Welcome to WikidataDiffAnalyzer! The WikidataDiffAnalyzer is a Ruby gem that provides functionality to parse the differences between Wikidata revisions and extract statistics about the changes. It enables accurate analysis of Wikidata edits, such as counting the number of claims, qualifiers, references, aliases, labels, descriptions and site links added, removed, and changed. The stats for merge-to, merge-from, redirect, restore, undo and item-clearing are also returned. This gem has been developed to enhance Wikidata statistics on the Wiki Education Dashboard and Programs & Events Dashboard, but it can be utilized for various other purposes as well.
To install the WikidataDiffAnalyzer gem, add it to your Gemfile:
$ gem 'wikidata_diff_analyzer'
Then, run the following command:
$ bundle install
Alternatively, you can install it directly via:
$ gem install wikidata_diff_analyzer
The main method of this gem is WikidataDiffAnalyzer.analyze
, which receives an array of revision IDs and provides a comprehensive analysis of the differences among them.

> [RAW DATA]:

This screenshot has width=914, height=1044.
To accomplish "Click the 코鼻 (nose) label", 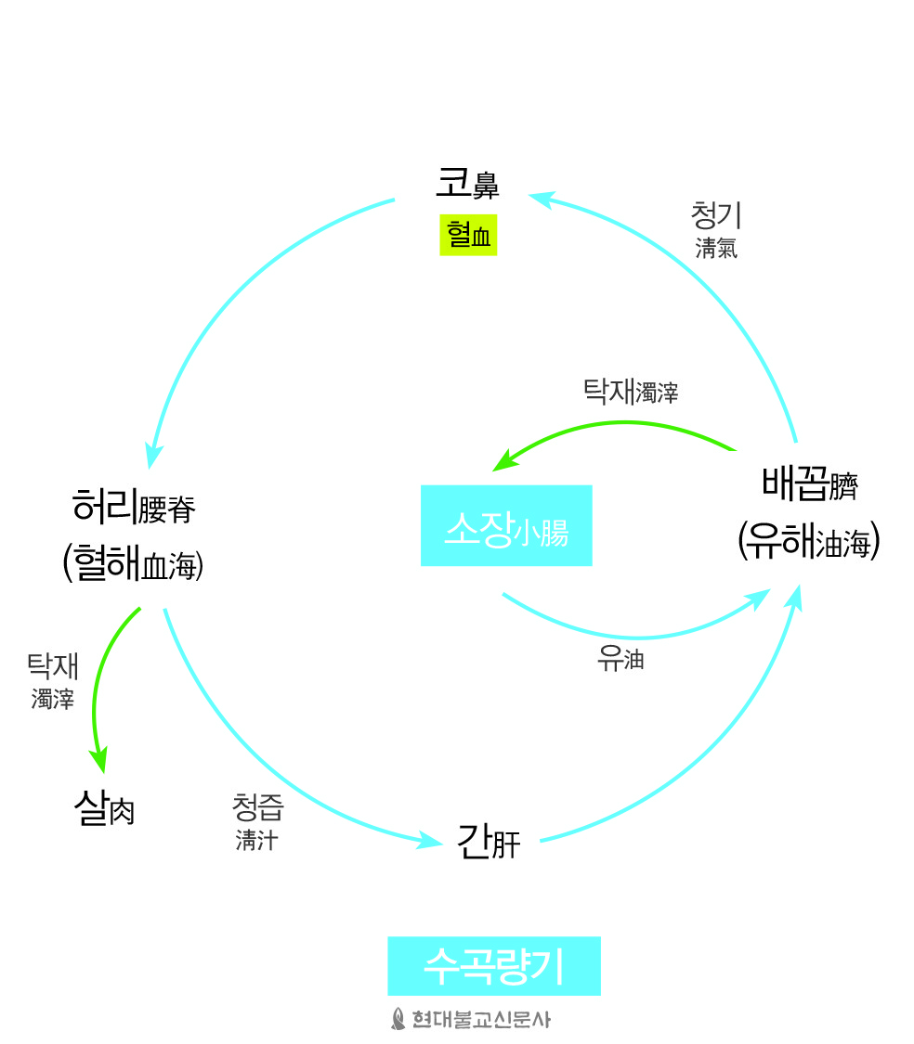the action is click(x=467, y=183).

> [TO BE DONE]: Resume the text about the WikidataDiffAnalyzer gem, starting right after its last sentence.

> [FINAL RESULT]:
The input should be an array of integers. Only the valid revision ids including first rev ids containing wikidata-item/wikidata-lexeme/wikidata-property revisions will be analyzed. Other revision ids (such as invalid revision IDs, revision IDs having deleted parent IDs, and revision ids having revisions of wikitext) will be returned as not-analyzed in this version.
Let's look at an example with some real revision ids - You can look at the HTML version of the difference between the edits with their parent revision below:
- 0 (does not exist)
- 123 (First revision, considered everything as added)
- 622872009 (added 1 claim)
- 1902995129 (removed 1 claim, 1 reference, and 1 qualifier)
- 1903003546 (changed 1 claim, added 1 qualifier)
require 'wikidata_diff_analyzer'
revision_ids = [0, 123, 622872009, 1903003546, 1902995129]
result = WikidataDiffAnalyzer.analyze(revision_ids)
The output is a hash including the information below:
{
diffs_analyzed_count: 3,
diffs_not_analyzed: [0],
diffs: {123: {...}, 622872009: {...}, 1903003546: {...}, 1902995129: {...}},
total: {claims_added: 1, claims_removed: 1, claims_changed: 1 ...}
}
You can delve into the result as shown:
puts result[:diffs_analyzed_count] # Prints the count of analyzed diffs
puts result[:diffs_not_analyzed] # Prints the list of revision IDs not analyzed
puts result[:diffs] # Prints the detailed analysis of each diff (Key is the revision ID)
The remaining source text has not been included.